[PATCH] Optimize bit test and * atomics into lock; bt[src] (PR target/49244)

Uros Bizjak ubizjak@gmail.com
Mon May 2 21:01:00 GMT 2016


On Mon, May 2, 2016 at 6:36 PM, Jakub Jelinek <jakub@redhat.com> wrote:
> Hi!
>
> This patch adds pattern recognition (see attached testcase on what it e.g.
> can handle) of the i?86/x86_64 lock; bt[src] operations.
> It is too late to do this during or after RTL expansion, so it is done late
> during gimple, by recognizing these sequences in the fold builtins pass,
> turning those into an internal call which represents atomically setting,
> complementing or resetting a bit and remembering the previous value of the
> bit.
>
> The patch doesn't handle (yet) the weirdo handling of memory operands where
> the counter can be actually not just in between 0 and bitsize - 1 of the
> particular mode, but can be much larger and the CPU locates the right memory
> word first, but could be extended to handle that later.
> I'd like to find out if there are other targets that have similar
> instructions in their ISAs, or if x86_64/i686 is the only one.
>
> Bootstrapped/regtested on x86_64-linux and i686-linux (relies on the
> gimple.c patch I've just posted, otherwise the expected number of
> scan-assembler-times would need to be tweaked for the short int cases).
> Ok for trunk?
>
> 2016-05-02  Jakub Jelinek  <jakub@redhat.com>
>
>         PR target/49244
>         * tree-ssa-ccp.c: Include stor-layout.h and optabs-query.h.
>         (optimize_atomic_bit_test_and): New function.
>         (pass_fold_builtins::execute): Use it.
>         * optabs.def (atomic_bit_test_and_set_optab,
>         atomic_bit_test_and_complement_optab,
>         atomic_bit_test_and_reset_optab): New optabs.
>         * internal-fn.def (ATOMIC_BIT_TEST_AND_SET,
>         ATOMIC_BIT_TEST_AND_COMPLEMENT, ATOMIC_BIT_TEST_AND_RESET): New ifns.
>         * builtins.h (expand_ifn_atomic_bit_test_and): New prototype.
>         * builtins.c (expand_ifn_atomic_bit_test_and): New function.
>         * internal-fn.c (expand_ATOMIC_BIT_TEST_AND_SET,
>         expand_ATOMIC_BIT_TEST_AND_COMPLEMENT,
>         expand_ATOMIC_BIT_TEST_AND_RESET): New functions.
>         * doc/md.texi (atomic_bit_test_and_set@var{mode},
>         atomic_bit_test_and_complement@var{mode},
>         atomic_bit_test_and_reset@var{mode}): Document.
>         * config/i386/sync.md (atomic_bit_test_and_set<mode>,
>         atomic_bit_test_and_complement<mode>,
>         atomic_bit_test_and_reset<mode>): New expanders.
>         (atomic_bit_test_and_set<mode>_1,
>         atomic_bit_test_and_complement<mode>_1,
>         atomic_bit_test_and_reset<mode>_1): New insns.
>
>         * gcc.target/i386/pr49244-1.c: New test.
>         * gcc.target/i386/pr49244-2.c: New test.

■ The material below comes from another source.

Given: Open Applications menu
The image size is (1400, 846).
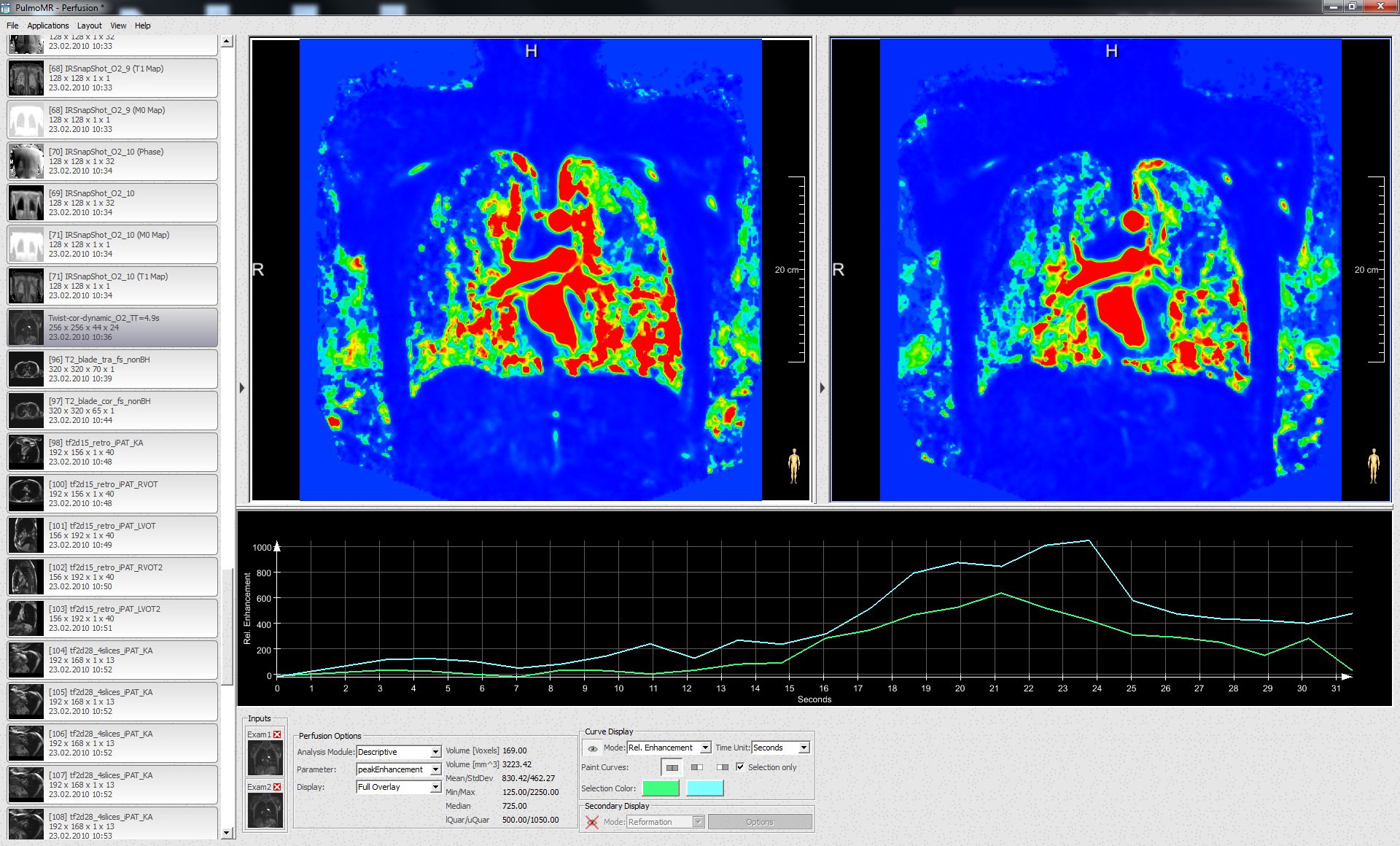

> +(define_expand "atomic_bit_test_and_set<mode>"
> +  [(match_operand:SWI248 0 "register_operand")
> +   (match_operand:SWI248 1 "memory_operand")
> +   (match_operand:SWI248 2 "nonmemory_operand")
> +   (match_operand:SI 3 "const_int_operand") ;; model
> +   (match_operand:SI 4 "const_int_operand")]
> +  ""
> +{
> +  emit_insn (gen_atomic_bit_test_and_set<mode>_1 (operands[1], operands[2],
> +                                                 operands[3]));
> +  operands[5] = gen_reg_rtx (QImode);

Please don't use operands[N] without corresponding (match_dup N) in
the RTL pattern. Tthe "operands" array is only as long as the last
operand number from the pattern. Just grep the pattern name from
generated insn-emit.c and you will see the problem.

> +  ix86_expand_setcc (operands[5], EQ, gen_rtx_REG (CCCmode, FLAGS_REG),
> +                    const0_rtx);
> +  rtx result = convert_modes (<MODE>mode, QImode, operands[5], 1);
> +  if (operands[4] == const0_rtx)
> +    result = expand_simple_binop (<MODE>mode, ASHIFT, result,
> +                                 operands[2], operands[0], 0, OPTAB_DIRECT);
> +  if (result != operands[0])
> +    emit_move_insn (operands[0], result);
> +  DONE;
> +})
> +
> +(define_insn "atomic_bit_test_and_set<mode>_1"
> +  [(set (reg:CCC FLAGS_REG)
> +       (compare:CCC
> +         (unspec_volatile:SWI248
> +           [(match_operand:SWI248 0 "memory_operand" "+m")
> +            (match_operand:SI 2 "const_int_operand")]          ;; model
> +           UNSPECV_XCHG)
> +         (const_int 0)))
> +   (set (zero_extract:SWI248 (match_dup 0)
> +                            (const_int 1)
> +                            (match_operand:SWI248 1
> +                              "nonmemory_operand" "<r>N"))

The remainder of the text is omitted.